Payments company Ayopop raises $1m seed funding

By  for TechinAsia

Indonesia’s Ayopop specializes in bill payments, which means it wants users to pay for things like their phone bills, electricity, and internet services through its app.

Ayopop launched about a year ago and has been angel funded so far, with some investment from venture capital firm Gree Ventures.

Today, the app’s co-founders Chiragh Kirpalani and Jakob Rost announced they’ve locked in a US$1 million seed round. Gree Ventures led the round and was joined by additional angel investors. The VC firm tells Tech in Asia that Sandeep Tandon – one of the co-founders of India’s FreeCharge, advises the startup.

Users create a profile on Ayopop, load credit onto their account via credit card, bank transfer, or a number of other payment options, and can then spend that amount on various services.

Ayopop takes a commission on each transaction.

Chiragh claims the app has been “gaining strong traction over the last months,” but did not disclose any numbers like the number of transactions facilitated.

Its Android app currently has between 50,000 and 100,000 downloads, according to AppAnnie data, and sits on rank 41 of apps in the lifestyle category on Indonesia’s Play Store.

Ayopop’s range of products and services on offer is quite broad, starting from the already mentioned mobile credit top-ups to more recent types of digital services like on-demand video. It also has cash back deals on certain products – which means users can earn Ayopop credit back after they’ve made a purchase.

The app itself still has some kinks – for instance, my SMS verification code did not come through during the registration process and the text sports several typos and a mix of Indonesian and English in its Indonesian language version.

Some users also complained about slow transaction times on the app’s review page.

In some recent reviews, users complain about having to wait for a long time until their transaction goes through.

With fresh funding at hand, the team should be working to sort this out. Ayopop currently has a staff of 30, Chiragh says.

Both co-founders bring plenty of experience in the tech industry to the table. Chiragh has worked at Fab and Times Internet. Jakob was managing director of Lazada Indonesia and later held a leading role at Lazada Group.

Everyone’s in payments

The mobile payments space in Indonesia has seen a lot of action lately. Some of the largest tech companies in the country, including Grab, to Go-Jek, and Tokopedia, are expanding their payments ecosystems, adding more and more features.

Go-Jek – originally an on-demand transportation app – for instance, lets you buy mobile phone credit and tickets through its app.

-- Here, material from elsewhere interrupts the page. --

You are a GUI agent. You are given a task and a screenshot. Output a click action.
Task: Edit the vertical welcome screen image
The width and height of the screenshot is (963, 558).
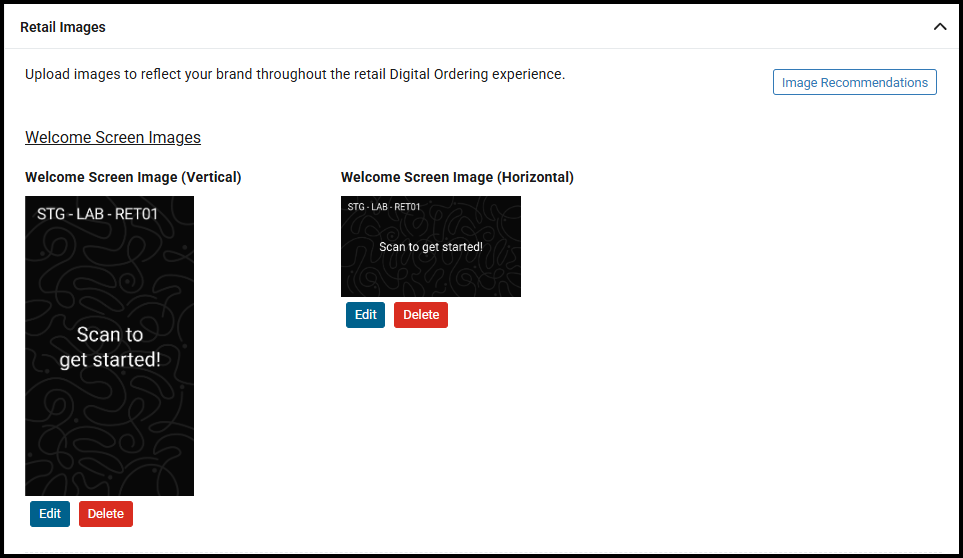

Tokopedia, a shopping marketplace, also offers electricity and insurance bill payments, in addition to mobile phone credits and data plans.

Facing competition by big players in this field doesn’t worry Chiragh too much.

“Payments is a very wide field and different startups focus on different areas with different priorities,” he says.

What Ayopop is doing depends heavily on partnerships, integrations, and really good tech, says Chiragh. “No comparable consumer platform currently serves this end to end.”

“Current ecommerce, transportation, and telecom companies are trying to solve this in a half-hearted fashion without actually creating a deep ecosystem of products and integrations,” Nikhil Kapur, managing partner at Gree Ventures explains. “Ayopop is not encumbered by existing business models and can expand quickly and deeper into digital payments. For example, the company already offers more top up options than GoJek and Tokopedia […]. Things like toll payments, electricity bill payments, etc are just examples of areas that Ayopop is leading the charge in.”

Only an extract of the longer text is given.